I do not care about speakers, USB ports, built in TV cards or any other add-ons that ramps up the price.

So now that you know what I am looking for what does everyone recommend? I prefer to shop at www.scan.co.uk or www.dabs.co.uk so any recommendation that can be purchased from either of these sites would be very welcome ^.=.^

In the meantime I'll continue to look around.


----------



## Rhainor (Jan 7, 2007)

Regardless of what you're looking for, I'm gonna suggest you look at www.DealTime.com.  Essentially, their system searches several retailers' web sites, and does your comparison shopping for you.  It's how I got a crazy deal on my new video card.


----------



## ADF (Jan 8, 2007)

yak said:
			
		

> AFAIK all widescreen 19 inch monitors are made using the TN matrices, which  means buh-bye 16.2M colors with it's 6 bit/pixel  and dithering. Pretty good responce times thou, but totally not worth it.
> 
> http://en.wikipedia.org/wiki/List_of_LCD_matrices
> 
> Get a 20 inch monitor, they're commonly using S-IPS.


After looking around for S-IPS monitors I have to ask, what is the general price range of these monitors?

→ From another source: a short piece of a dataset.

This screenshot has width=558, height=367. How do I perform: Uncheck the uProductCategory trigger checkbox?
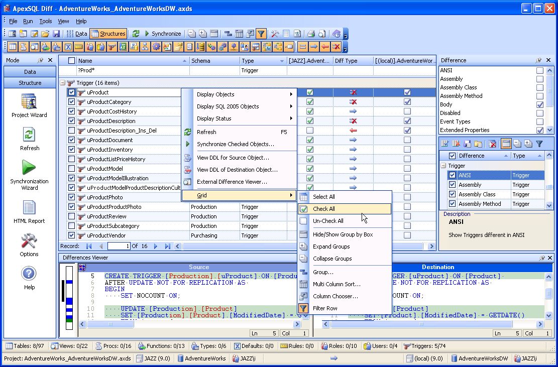(71, 102)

I've looked all over the place and all the 20"+ monitors I have found in my price range are TN matrices, hell I saw a 22" one using TN matrices. The few I have found using S-IPS also have pretty bad response times. 

If S-IPS are premium only monitors and all have above 8ms response times I might as well stick with TN matrices ones, I was looking at entry level/budget monitors to begin with after all.

[edit]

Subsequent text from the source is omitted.